I also wonder if the accusation of separatism may not be literally true, in that some Muslims extremists may be pursuing a conscious policy of apartheid. I’ve written in previous posts how, when I was studying Islam, I came across passages in books published by British Muslim presses that demanded autonomous Muslim communities. And way back in January 2000, right at the dawning of the new millennium, the Financial Times included a brief piece featuring Anjem Chaudhry, who never met an Islamist terrorist he didn’t like. Chaudhry was then running an outfit called Sharia4Belgium, which wanted Belgian Muslims to have their own autonomous enclave with Arabic as it official language, governed by sharia law. Chaudhry’s now in jail for his support for al-Qaeda and ISIS. I don’t know if such demands are still being made by sections of British and European Islam following the 9/11 attacks and the government’s attempts to curb Muslim radicalism and promote integration. It wouldn’t surprise me if it was, somewhere, though the vicious Muslim firebrands like Kalim Siddiqui, who declared that British society was a monstrous killing machine and that killing Muslims comes very easily to non-Muslim Brits, seem to have gone quiet. The imam, who received Salmon Rushdie back into the faith, also recommended that Britain should train its own imams. When he was writing their was a shortage of Muslim clergy in Britain, and he was afraid that religious extremists from places like Pakistan were being allowed in thanks to this.

Macron’s comments also came at the same time that the Spectator published a piece claiming that the Swedish authorities had announced that immigrant communities in some of their cities were dominated by criminal gangs and had turned whole areas into a no-go zones. There was a war going on between a number of immigrant criminal gangs, in which firearms and even rocket launchers had been used. The Swedish chief of police had supposedly appeared on television to state very clearly that the immigrants responsible for the violence were not proper asylum seekers, but had come to the country simply to make money through selling drugs. This was apparently confirmed by the Swedish prime minister, Lofven, who said that his country would not be taking any of the former residents of the destroyed immigrant camp in France. Or so it has been claimed by right-wing, ant-immigration websites.

A few years ago the Islamophobic, ‘counterjihad’ websites Gates of Vienna and Vlad Tepes wrote pieces praising a book by the former mayor of one of the German towns. He claimed that his town had effectively been overrun by Muslims, who maltreated and forced out ethnic Germans. The book was widely attacked and criticised. They also claimed that Malmo in Sweden, or at least parts of it, had been taken over by Muslim immigrants and become violent, crime-ridden no-go zones for non-Muslims. I don’t know how true these reports are as they come from the racist right, websites which did have connections to the EDL. Certainly Fox News’ claim that British cities like Birmingham had been taken over by Muslims and were now no-go zones for White and non-Muslim Brits provoked widespread criticism and hilarity when they made it a few years ago.

It seems to me that nevertheless, even if these claims are exaggerated, there is nevertheless a real fear of Islamic separatism throughout Europe and that Macron is reacting to it in France.

● Requirement A
Reproduce verbatim the part of the passage on Islamic separatism that begins at the words "It seems to" and stops after the words "it in France.".
● Requirement B
Answer these questions from the passage on Islamic separatism:
(i) What outfit was Anjem Chaudhry running?
(ii) What weapons were used in the war between immigrant criminal gangs?
(iii) Which Swedish city was claimed to have been, at least in parts, taken over by Muslim immigrants?

● Excerpted data
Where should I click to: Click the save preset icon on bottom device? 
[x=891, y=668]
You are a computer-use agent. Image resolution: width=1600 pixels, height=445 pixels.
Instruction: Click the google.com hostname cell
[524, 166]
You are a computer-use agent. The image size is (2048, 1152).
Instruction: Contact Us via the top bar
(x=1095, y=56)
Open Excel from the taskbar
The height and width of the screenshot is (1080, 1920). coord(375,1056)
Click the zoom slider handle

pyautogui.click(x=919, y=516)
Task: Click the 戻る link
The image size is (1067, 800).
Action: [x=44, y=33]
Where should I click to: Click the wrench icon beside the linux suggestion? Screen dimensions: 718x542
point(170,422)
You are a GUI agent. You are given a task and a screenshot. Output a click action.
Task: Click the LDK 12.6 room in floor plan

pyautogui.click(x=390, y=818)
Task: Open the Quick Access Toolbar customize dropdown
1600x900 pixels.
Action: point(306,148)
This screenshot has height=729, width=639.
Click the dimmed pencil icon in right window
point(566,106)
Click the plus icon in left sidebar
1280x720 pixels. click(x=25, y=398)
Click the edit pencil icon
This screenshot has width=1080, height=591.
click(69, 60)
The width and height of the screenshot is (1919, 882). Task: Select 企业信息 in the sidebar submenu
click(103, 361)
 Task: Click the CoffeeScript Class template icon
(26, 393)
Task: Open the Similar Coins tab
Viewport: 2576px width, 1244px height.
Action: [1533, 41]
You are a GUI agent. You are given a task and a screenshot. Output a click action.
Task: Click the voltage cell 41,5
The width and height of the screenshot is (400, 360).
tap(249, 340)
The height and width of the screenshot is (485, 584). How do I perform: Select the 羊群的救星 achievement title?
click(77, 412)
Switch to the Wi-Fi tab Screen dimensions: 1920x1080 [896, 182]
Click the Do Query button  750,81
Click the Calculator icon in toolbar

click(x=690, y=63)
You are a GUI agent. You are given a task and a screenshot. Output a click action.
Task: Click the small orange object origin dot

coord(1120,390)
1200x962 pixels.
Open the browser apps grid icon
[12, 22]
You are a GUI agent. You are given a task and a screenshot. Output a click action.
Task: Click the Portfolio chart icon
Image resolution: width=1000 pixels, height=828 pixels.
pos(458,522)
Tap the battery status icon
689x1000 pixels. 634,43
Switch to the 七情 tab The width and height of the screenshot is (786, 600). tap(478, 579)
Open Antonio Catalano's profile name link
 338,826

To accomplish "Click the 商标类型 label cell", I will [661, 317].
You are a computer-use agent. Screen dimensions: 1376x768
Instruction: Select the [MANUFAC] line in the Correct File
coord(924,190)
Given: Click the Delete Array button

● Exercise solution A
It seems to me that nevertheless, even if these claims are exaggerated, there is nevertheless a real fear of Islamic separatism throughout Europe and that Macron is reacting to it in France.

● Exercise solution B
(i) Sharia4Belgium
(ii) Firearms and even rocket launchers
(iii) Malmo